Interieurdesign in Autos:Vorsicht, Fahrer mit Hut

Der Innenraum des Nissan IDx Nismo.

Der Innenraum des Nissan IDx Nismo soll vor allem der "Generation Playstation" gefallen.

(Foto: Nissan)

Die Innenräume vieler neuer Autos beschwören die Geister der Vergangenheit. Dabei sitzen oft technik- und computeraffine Menschen am Steuer. Doch die Rückbesinnung auf Altbewährtes hat gute Gründe.

Von Joachim Becker

Wroomm! Dieser Playstation-Racer ist das Gegenteil eines braven Familien-Vans: Blutrote Alcantara-Bezüge, puristisches Metall und schwarzgraues Karbonflechtwerk sind scharfe Zutaten für nächtliche Burnout-Partys. Nissans Studie IDx Nismo drückt das Lebensgefühl einer Generation von Designern aus, die mit Computerspielen aufgewachsen sind. Dass sie die übliche Zierleisten-Behaglichkeit satt haben, zeigt auch eine zweite Konzeptstudie: Die Lackierung in Flachs und Weiß soll an eine Freizeitkluft aus Kakihose und weißem T-Shirt erinnern.

Innen eignet sich der kantige Kompakt-Nissan ebenso wenig für Fashion-Spießer: Eine Jetflügel-Armaturentafel mit Luftausströmern in Turbinenform lässt die kleine Hütte großzügig wirken. Kombiniert mit edlen Aluminium-Details, einem Tacho-Solitär und einem großen Mitteldisplay soll der IDx Freeflow in den Augen jüngerer Käufer cool aussehen.
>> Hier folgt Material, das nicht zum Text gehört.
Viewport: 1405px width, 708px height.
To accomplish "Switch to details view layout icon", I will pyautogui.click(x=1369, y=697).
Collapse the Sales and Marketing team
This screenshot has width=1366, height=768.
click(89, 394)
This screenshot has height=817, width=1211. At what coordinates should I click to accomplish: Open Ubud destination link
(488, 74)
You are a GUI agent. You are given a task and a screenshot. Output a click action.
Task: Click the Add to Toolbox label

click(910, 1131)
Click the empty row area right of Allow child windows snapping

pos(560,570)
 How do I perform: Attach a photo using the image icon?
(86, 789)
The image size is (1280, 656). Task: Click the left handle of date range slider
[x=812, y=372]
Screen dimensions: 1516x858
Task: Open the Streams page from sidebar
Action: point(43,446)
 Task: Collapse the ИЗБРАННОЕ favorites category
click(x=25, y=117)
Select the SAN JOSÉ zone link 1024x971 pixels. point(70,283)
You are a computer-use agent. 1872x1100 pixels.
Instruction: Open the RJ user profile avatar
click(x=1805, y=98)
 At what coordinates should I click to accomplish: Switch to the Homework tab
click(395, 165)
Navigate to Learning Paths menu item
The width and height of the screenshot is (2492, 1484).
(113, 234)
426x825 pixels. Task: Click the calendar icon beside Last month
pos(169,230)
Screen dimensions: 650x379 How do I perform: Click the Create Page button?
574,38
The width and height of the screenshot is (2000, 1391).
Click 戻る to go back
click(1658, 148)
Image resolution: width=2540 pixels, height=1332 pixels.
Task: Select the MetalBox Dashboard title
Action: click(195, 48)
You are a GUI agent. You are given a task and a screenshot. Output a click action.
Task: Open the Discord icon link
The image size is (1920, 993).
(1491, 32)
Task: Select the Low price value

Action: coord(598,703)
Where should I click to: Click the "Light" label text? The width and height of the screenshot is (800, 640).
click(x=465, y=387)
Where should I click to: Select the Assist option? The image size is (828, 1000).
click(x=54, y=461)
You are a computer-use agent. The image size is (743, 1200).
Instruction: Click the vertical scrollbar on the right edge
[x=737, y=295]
Beschwörung einer glorreichen Vergangenheit

Wir schreiben das Jahr 14 im 21. Jahrhundert. Während Automobildesigner zumindest gelegentlich neue Ideen in Blech pressen lassen, herrscht hinter Glas und Türen meist gesichtslose Tristesse. Viele Autointerieurs wirken so austauschbar, als würden sie für die immer gleichen Fahrer mit Hut gebaut. Die gute Stube auf Rädern zementiert einen traditionellen Begriff von Markenidentität: Obwohl voll digitale Cockpits und zentrale Bedienbildschirme Stand der Technik sind, wird ein Retrolook im Stil von analogen Chronografen gepflegt. Passend zu Ledercouchgarnitur und Echtholzimitat sollen (simulierte) mechanische Zeigerinstrumente in chromblitzenden Tuben eine glorreiche Vergangenheit beschwören.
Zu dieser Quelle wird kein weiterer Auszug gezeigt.